Quarkus docs are built from source written using Asciidoc, a lightweight markup language.

We suggest you have the following materials nearby:

Sources

  • Documentation for Quarkus core and most extensions is located in the docs directory of the Quarkus GitHub repository.

  • Docs for Quarkiverse or other third-party extensions are pulled directly from those repositories.

Building and previewing Quarkus documentation

Asciidoc syntax highlighting and the preview provided by an IDE can be sufficient for minor documentation changes. For significant changes or any changes related to Quarkus configuration documentation, we recommend that you run the build and view the resulting output before submitting your changes for review.

The following will build all modules in the Quarkus repository (except test modules) and install them in your local maven repository with the 999-SNAPSHOT version:

$ ./mvnw -DquicklyDocs

This will produce a few things:

  • Generated configuration properties documentation will be located in the target/asciidoc/generated/config/ directory.

  • Asciidoc output (html files) will be found in the docs/target/generated-docs/ directory.

As you make additional changes, you can build the docs module specifically to update the generated HTML:

$ ./mvnw -f docs clean install

If you change the configuration properties of an extension, rebuild that extension first (to regenerate the associated config docs in target/asciidoc/generated/config/), and then rebuild the docs module.

Creating pull requests for doc updates

Submit your proposed changes to the core Quarkus docs by creating a pull request against the main branch of the Quarkus repository from your own repository fork.

Changes to docs for Quarkiverse or other third-party extensions should be submitted as pull requests in respective repository according to its contribution guide.

Reviews for code and documentation have different (but overlapping) participants. To simplify collaborative review, either isolate changes to docs in their own PRs, or ensure that the PRs has a single, focused purpose.

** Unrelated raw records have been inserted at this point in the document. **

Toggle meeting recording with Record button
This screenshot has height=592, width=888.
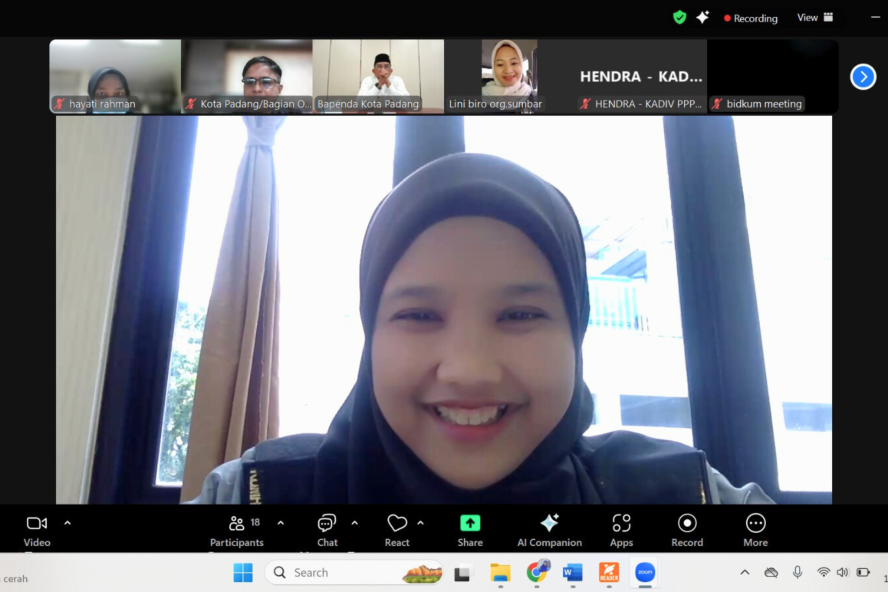[687, 529]
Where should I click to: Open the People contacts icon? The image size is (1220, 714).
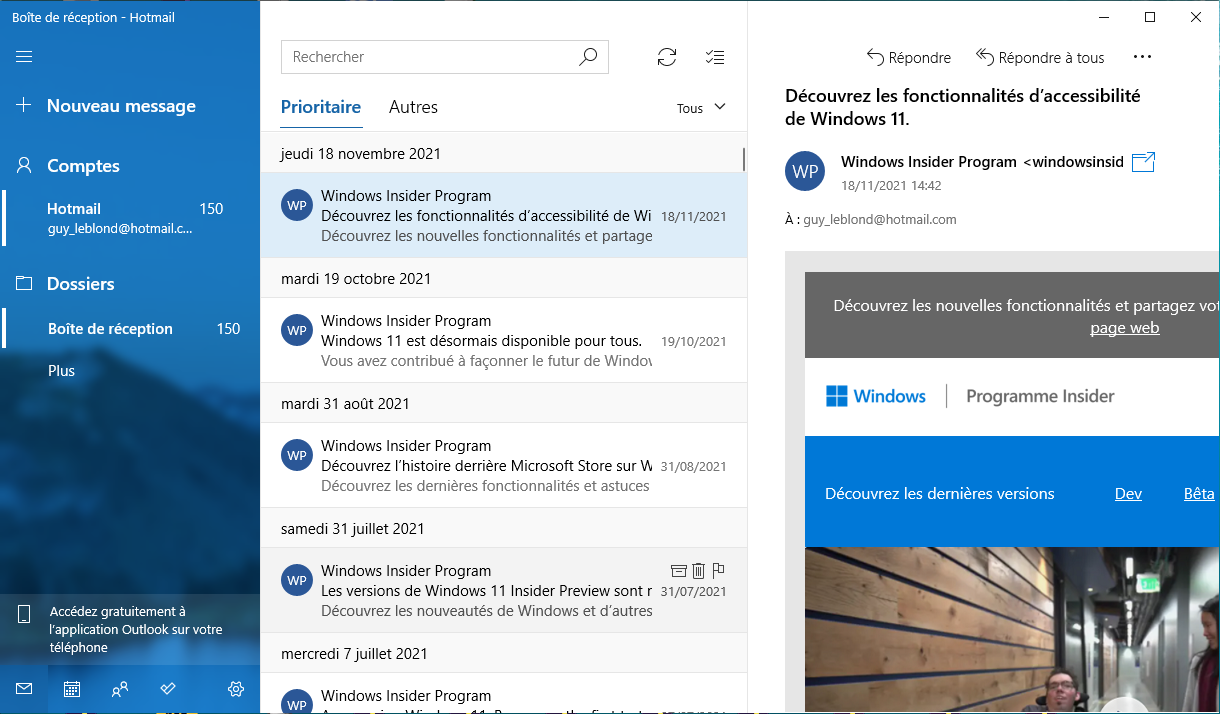point(120,689)
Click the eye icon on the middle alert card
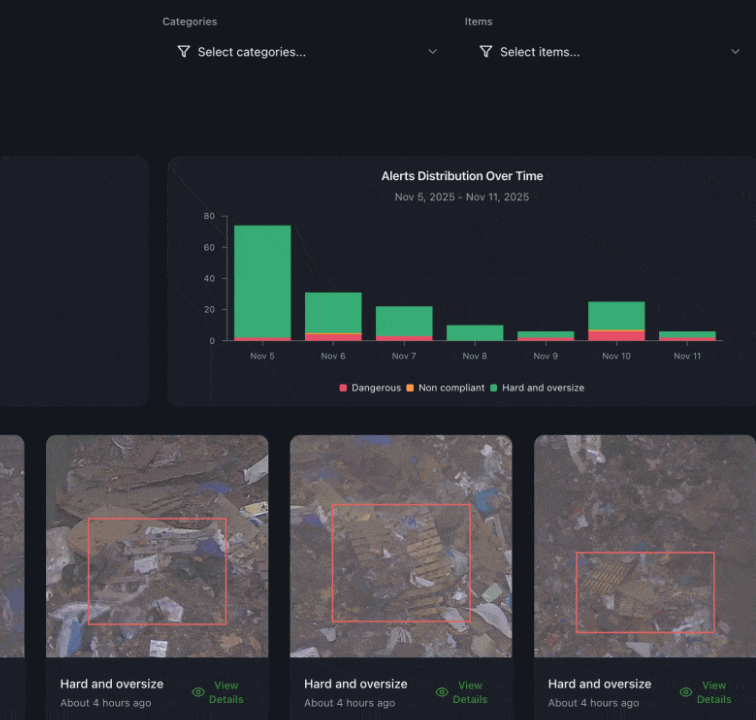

For example:

  • A single PR that adds a configuration option for an extension and updates related materials (how-to, reference) to explain the change.

  • A single PR for related changes to several docs, e.g. updates to ensure a term is used consistently, correcting a recurring error, or moving repeated content into a shared file.

  • If there are extensive code changes as well as documentation changes, make a separate PR for the documentation changes and indicate the relationship in the issue description.

Once created, the PR will be tagged automatically as something containing documentation changes.